Word of Salvation – May 07, 2023
THANK YOU!
Sermon by Rev. S. Voorwinde on 1Thessalonians 5:18
Scripture Readings: 1Thessalonians 5:12-22; Ephesians 5:15-21
Scripture Texts:
1Thessalonians 5:18: “Give thanks in all circumstances; for this is the will of God in Christ Jesus for you” (ESV).
Ephesians 5:20: “[Give] thanks always and for everything to God the Father in the name of our Lord Jesus Christ” (ESV).
Introduction
I want to plunge right into this sermon with a very direct question to everybody here, to every individual, whether you are young or old or somewhere in between. And my question is simply this: Are you a thankful person? Is your life characterised by an attitude of gratitude?
Or are you the kind of person that complains and grizzles and grumbles almost every day? Say if at the end of a typical day all your words could be put on a balance, on a pair of scales, what side would it come down on – on the side of complaining or on the side of gratitude?
At the gym I used to go to, there was a man my age who always seemed to wear the same T-shirt. On the front it said in big letters, “Grumpy old man.” It was a present from his wife.
Walking in town one day, I noticed a parked car with an interesting bumper sticker: “Sometimes I wake up grumpy. Other times I let him sleep.”
We smile, but the underlying question is an important one: Do other people know us as grateful or grumpy?
And when it comes to your prayer life, are your prayers just a shopping list of requests or are there lots of thankyous as well? Of Charles Spurgeon, that famous Baptist preacher in London in the nineteenth century, it was said that his public prayers were made up mainly of thanksgiving. How does that compare to your prayers, whether public or private?
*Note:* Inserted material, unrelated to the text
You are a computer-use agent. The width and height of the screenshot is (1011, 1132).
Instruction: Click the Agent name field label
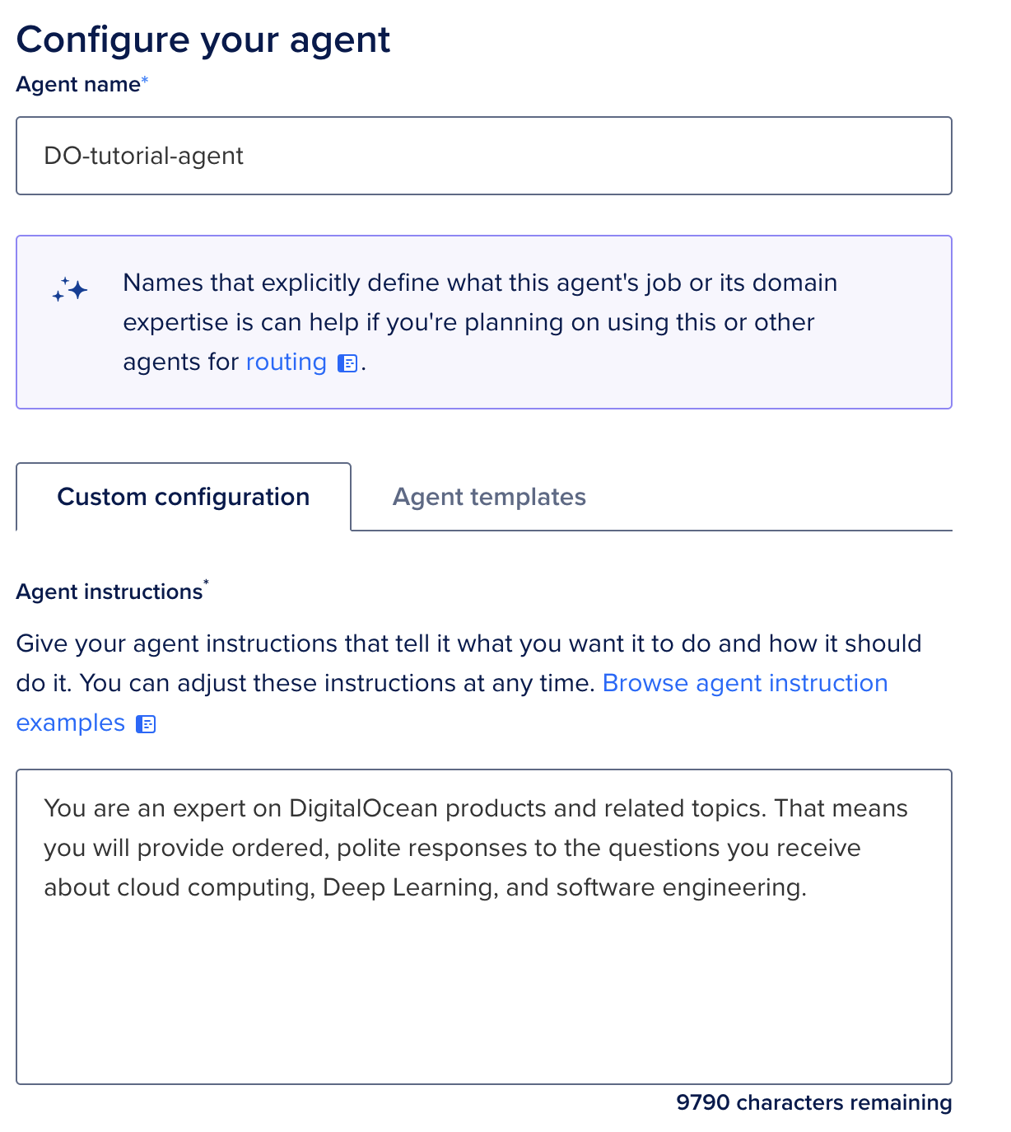(x=78, y=85)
No doubt we have all heard that simple little children’s chorus:
Count your blessings,
Name them one by one,
And it will surprise you,
What the Lord has done.
When was the last time you did that? To list each of your blessings and to thank God for them? Have you even ever done it since childhood? How often do you engage in that healthy spiritual exercise and thank God for all the specific blessings he has put in your life?
And, my friends, I ask these questions not to be nosy or overly personal, but because gratitude lies at the very heart of Christian living. The Bible says, “Do all things without grumbling or complaining” (Phil 2:14), and it also says, “In everything give thanks” (1 Thess 5:18). In other words, when you become a Christian, grumbling is out and gratitude is in. You begin to live a life of thanksgiving. In fact, your life and mine is to be one big thankyou to God – one big thankyou to the one who made us, who saved us and who loves us.
And this is a truth that our church’s catechism has always taught so well. The Heidelberg Catechism is divided into three main parts: (a) our sin and misery, (b) our deliverance, and (c) our gratitude. Or to put even more simply and memorably, let me use some alliteration. The catechism’s three big themes are guilt, grace and gratitude or, to put it another way, sin, salvation and service.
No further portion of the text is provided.